Fossil fuel companies across Europe raked in huge profits last quarter, including Italian energy giant Eni, whose net profits quadrupled while low-income Italians struggled to pay their energy bills. The EU must make the polluters pay and not the most vulnerable in our society.
Italy is a country where people spend proportionately more of their income on electricity, gas and other housing costs than the rest of the eurozone. Because of this, rising energy prices have significantly impacted the spending of households on lower incomes. However, the news was merely reported by the Italian press as an economic and financial success, overlooking the damaging social impacts of rising energy poverty.
ENI is not the only major oil company to have earned such high profits recently. On the same day, Exxon and Chevron reported big revenues for the same 2022 quarter, ranging from $5.5 billion and $6.3 billion respectively.
ENI, together with these other oil companies, benefited from increasing oil and gas prices linked to the post-pandemic recovery and Russia’s invasion of Ukraine. BP’s chief Bernard Looney even was quoted last November to have called the current energy market “a cash machine” .
In a context where oil giants continue to fuel the climate crisis, while massively profiting from the market, firm action should be taken to prevent their profits increasing at the expense of low income households.
Extraordinary times require extraordinary measures. The European Commission broke a longstanding taboo when it presented the REPowerEU plan, a set of European actions for more affordable, secure and sustainable energy.

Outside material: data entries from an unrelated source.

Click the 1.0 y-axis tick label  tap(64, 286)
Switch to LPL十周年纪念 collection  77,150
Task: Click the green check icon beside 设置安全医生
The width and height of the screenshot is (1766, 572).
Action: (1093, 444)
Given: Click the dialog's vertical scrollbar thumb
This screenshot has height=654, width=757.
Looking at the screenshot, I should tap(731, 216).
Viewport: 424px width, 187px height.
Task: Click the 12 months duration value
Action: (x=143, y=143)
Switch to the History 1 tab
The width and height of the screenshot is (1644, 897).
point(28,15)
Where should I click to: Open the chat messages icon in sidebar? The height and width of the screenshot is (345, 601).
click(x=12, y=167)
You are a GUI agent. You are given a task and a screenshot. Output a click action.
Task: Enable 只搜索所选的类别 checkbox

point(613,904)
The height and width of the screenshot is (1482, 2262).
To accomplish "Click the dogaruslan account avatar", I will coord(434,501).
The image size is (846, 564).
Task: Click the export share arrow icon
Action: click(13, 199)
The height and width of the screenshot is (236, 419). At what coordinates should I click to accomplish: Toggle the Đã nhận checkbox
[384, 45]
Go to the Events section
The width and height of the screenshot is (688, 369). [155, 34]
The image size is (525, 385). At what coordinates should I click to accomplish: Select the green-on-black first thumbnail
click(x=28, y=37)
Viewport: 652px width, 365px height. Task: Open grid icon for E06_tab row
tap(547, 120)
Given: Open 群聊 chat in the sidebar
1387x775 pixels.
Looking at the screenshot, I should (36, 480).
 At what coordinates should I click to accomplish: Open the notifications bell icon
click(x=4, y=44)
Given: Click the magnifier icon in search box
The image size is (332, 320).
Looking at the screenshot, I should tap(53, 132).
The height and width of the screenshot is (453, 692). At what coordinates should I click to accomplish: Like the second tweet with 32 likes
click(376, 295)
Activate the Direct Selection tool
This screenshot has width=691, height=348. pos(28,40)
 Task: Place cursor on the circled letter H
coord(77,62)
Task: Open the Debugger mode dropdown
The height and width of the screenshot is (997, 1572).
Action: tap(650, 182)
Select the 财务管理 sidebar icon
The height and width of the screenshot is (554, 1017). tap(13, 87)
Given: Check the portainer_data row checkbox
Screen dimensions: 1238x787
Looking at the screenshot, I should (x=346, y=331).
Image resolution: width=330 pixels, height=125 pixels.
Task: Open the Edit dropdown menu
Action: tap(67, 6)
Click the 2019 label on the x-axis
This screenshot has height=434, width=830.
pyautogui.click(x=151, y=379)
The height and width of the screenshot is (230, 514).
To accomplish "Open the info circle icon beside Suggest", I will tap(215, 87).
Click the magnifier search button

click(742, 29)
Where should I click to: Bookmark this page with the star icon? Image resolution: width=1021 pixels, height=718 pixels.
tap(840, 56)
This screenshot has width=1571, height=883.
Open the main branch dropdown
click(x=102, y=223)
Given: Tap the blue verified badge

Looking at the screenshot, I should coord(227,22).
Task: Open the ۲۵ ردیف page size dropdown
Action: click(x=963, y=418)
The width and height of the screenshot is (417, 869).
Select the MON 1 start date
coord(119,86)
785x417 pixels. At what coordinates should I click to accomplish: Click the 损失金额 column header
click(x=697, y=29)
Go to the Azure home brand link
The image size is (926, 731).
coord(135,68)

One of the more notable measures is that the Commission will allow Member States to impose a tax on windfall profits generated by energy companies and return the revenues for redistribution to consumers. According to the International Energy Agency such windfall taxes could generate up to €200 billion in 2022.
In parallel, on the other side of Rue Belliard in Brussels, the European Parliament is about to vote on the European Union’s Emissions Trading System (EUETS) revision and is frantically discussing the potential implementation of an ETS2 for transport and buildings.
One of the crucial points of the proposal is how to ensure that big polluters – and not poor households – pay the bulk of the costs related to the implementation of an ETS2.
If the climate transition has any hope of working, the fossil fuel industry should be required to absorb part of the EU’s new carbon price, while using the revenues wisely to break free from fossil fuels.